Exercise
Please copy everything in the listing from the line containing "Viewport: 1267px width, 615px height." down to the line containing "click(1196, 14)", both lines included. Leave the pictures out of your copy.

Material for the task
────────────────────────────────────────
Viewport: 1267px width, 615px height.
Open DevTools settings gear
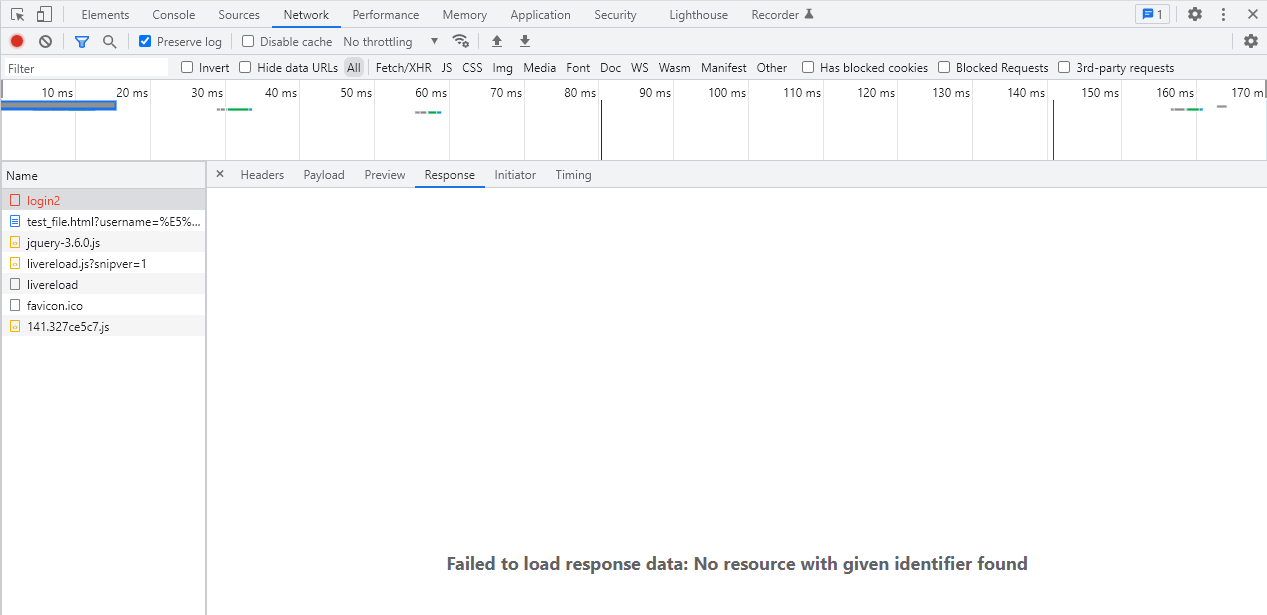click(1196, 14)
────────────────────────────────────────
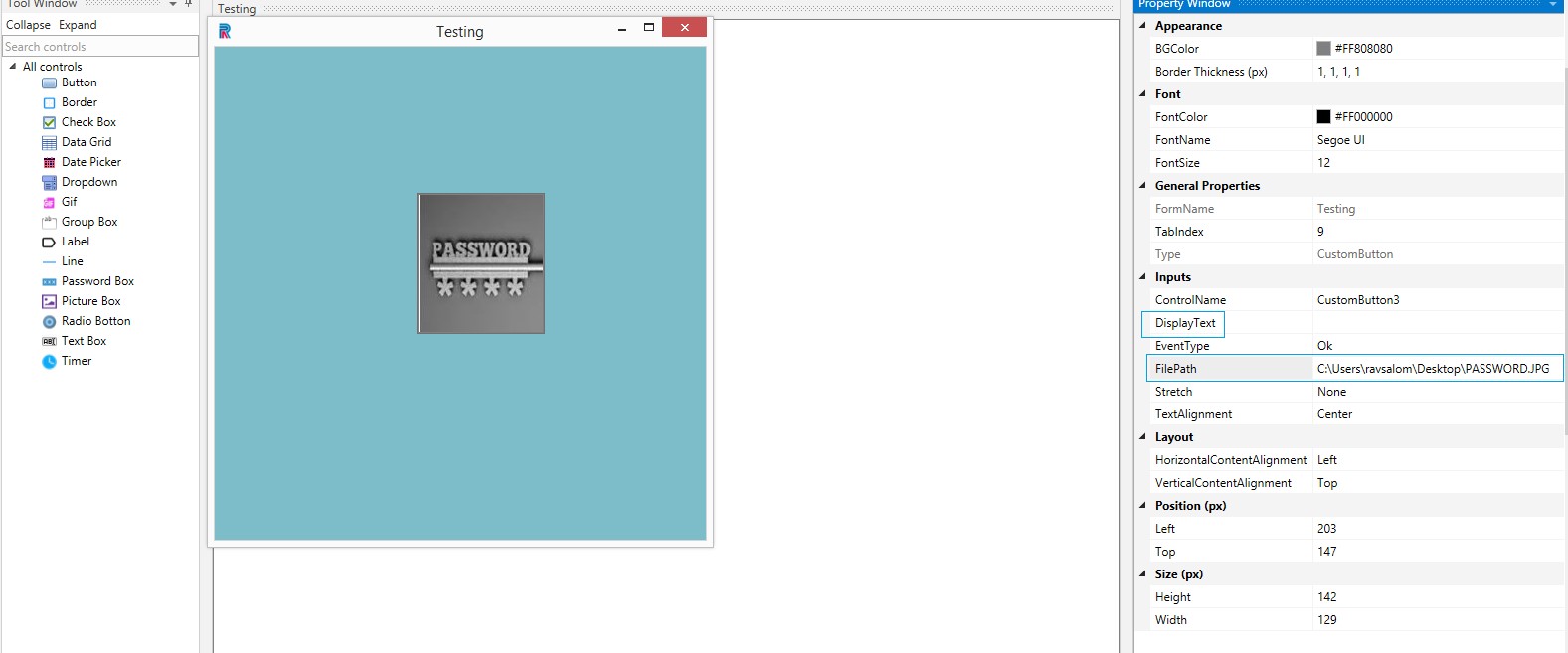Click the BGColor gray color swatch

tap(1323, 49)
────────────────────────────────────────
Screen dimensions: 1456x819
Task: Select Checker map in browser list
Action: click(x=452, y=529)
────────────────────────────────────────
Task result
Viewport: 1267px width, 615px height.
Open DevTools settings gear
click(1196, 14)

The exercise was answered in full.